Task item:
No picture should appear in the copy. Transcribe exactly, and only, the lines from the one with "This screenshot has width=1200, height=550." through the last line of the data below.

━━ Material for this task ━━

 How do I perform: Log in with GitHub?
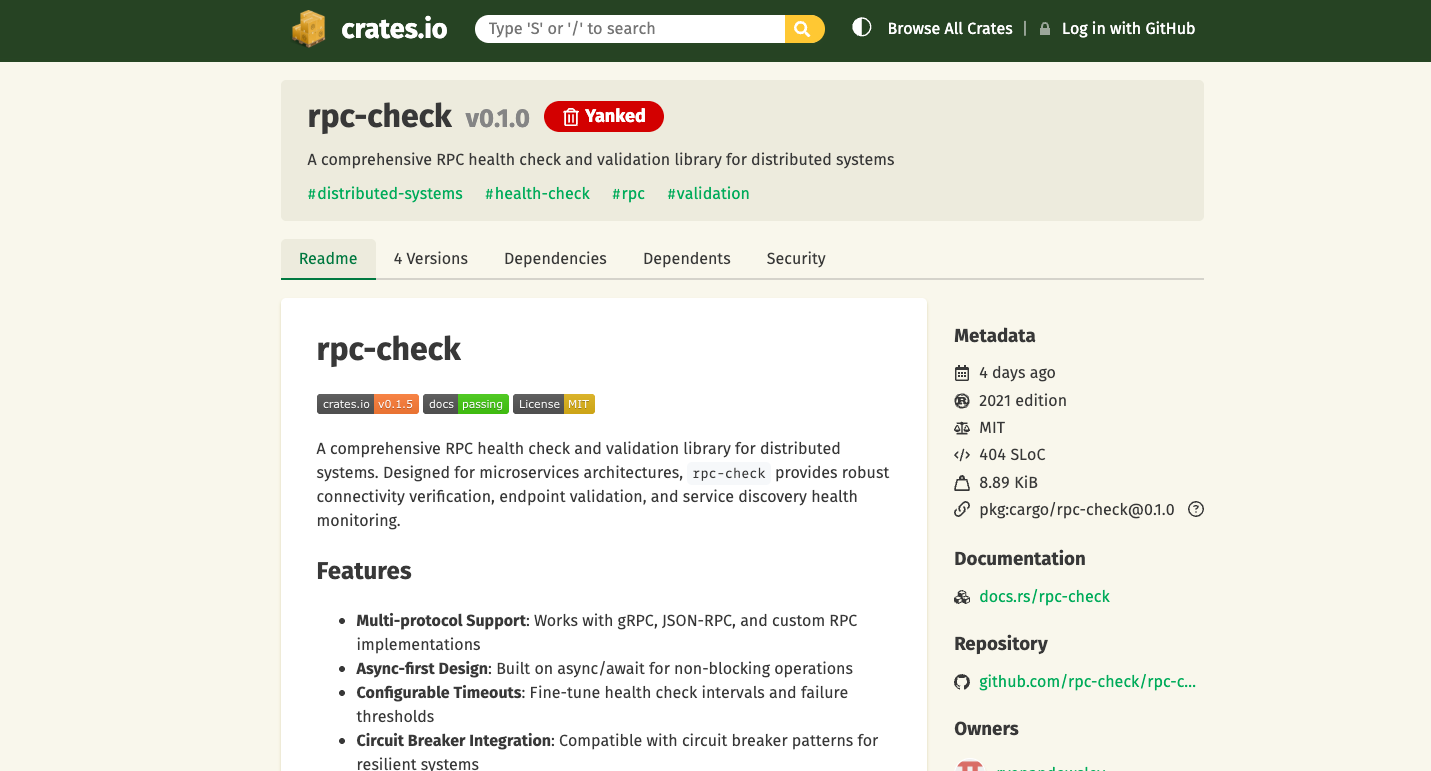point(1128,29)
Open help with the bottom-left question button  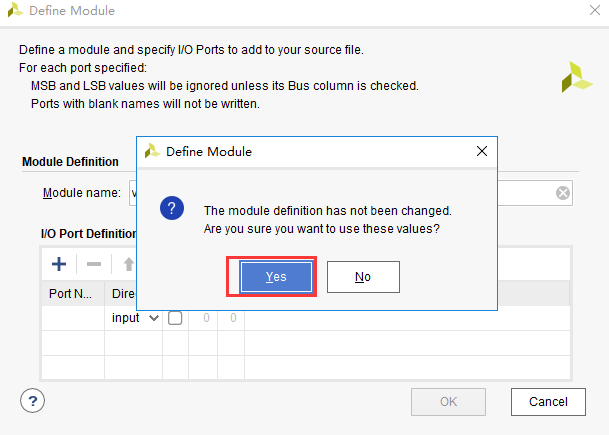32,401
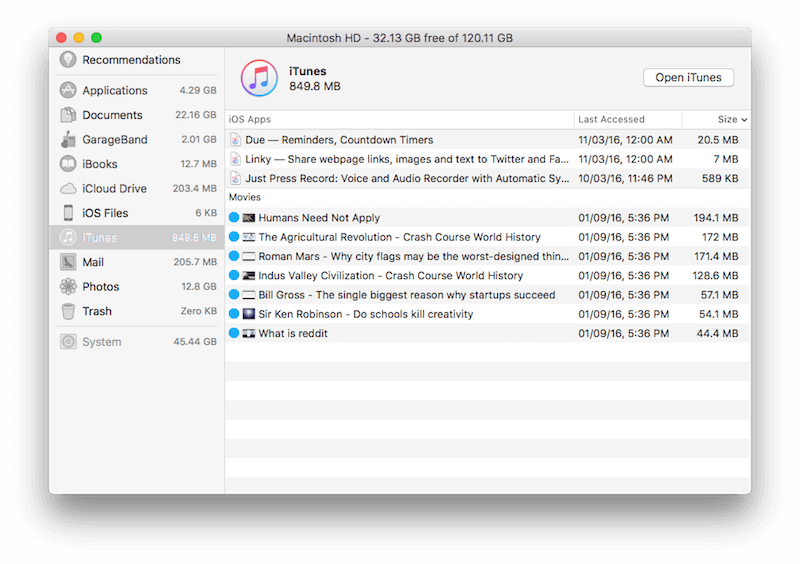Open the Mail stamp icon
This screenshot has width=800, height=564.
tap(68, 262)
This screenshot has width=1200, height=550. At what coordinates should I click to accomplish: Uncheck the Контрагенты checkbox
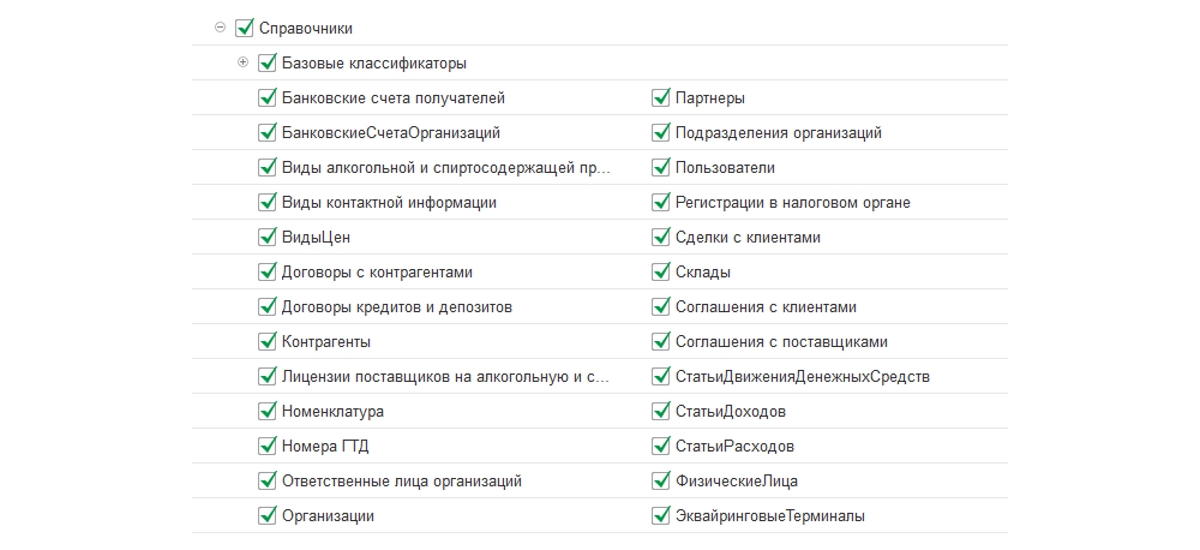[267, 342]
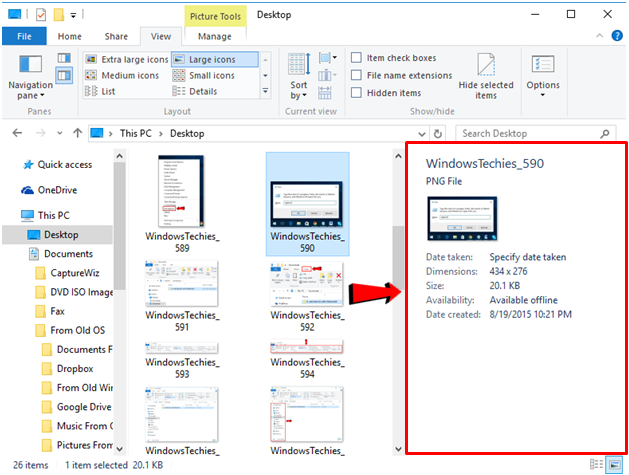Show Hidden items checkbox
This screenshot has height=475, width=629.
(x=356, y=93)
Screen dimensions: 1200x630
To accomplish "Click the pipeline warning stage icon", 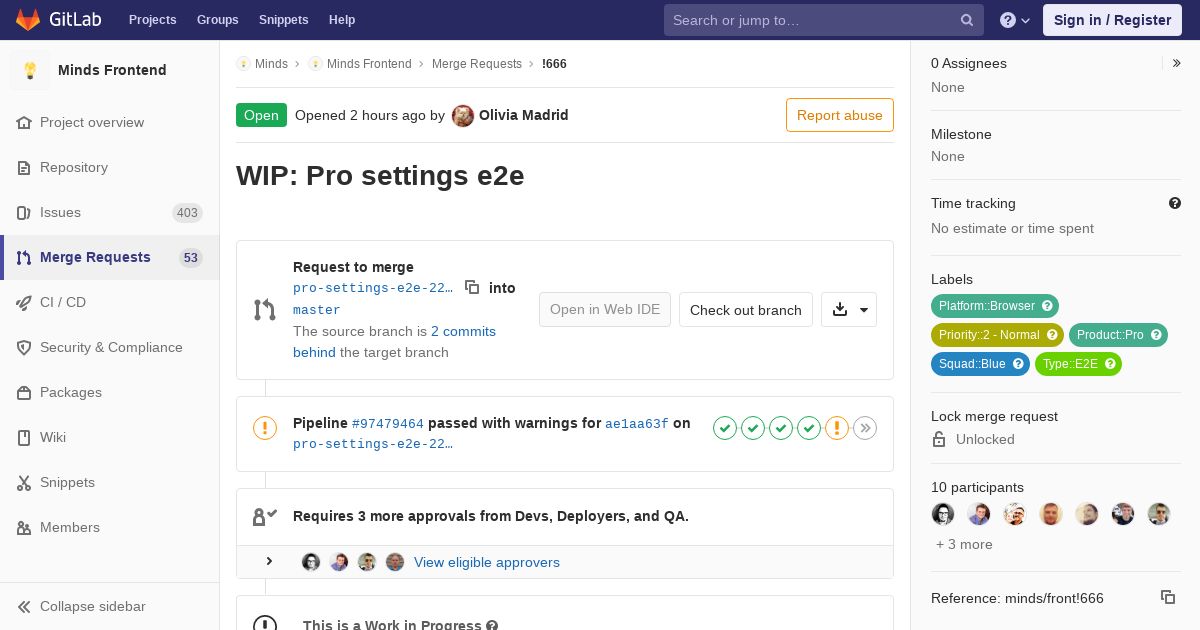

━━━

Exercise solution:
This screenshot has width=1200, height=550. At what coordinates should I click to accomplish: Uncheck the Контрагенты checkbox
[267, 342]
Show Hidden items checkbox
This screenshot has height=475, width=629.
(x=356, y=93)
Screen dimensions: 1200x630
To accomplish "Click the pipeline warning stage icon", 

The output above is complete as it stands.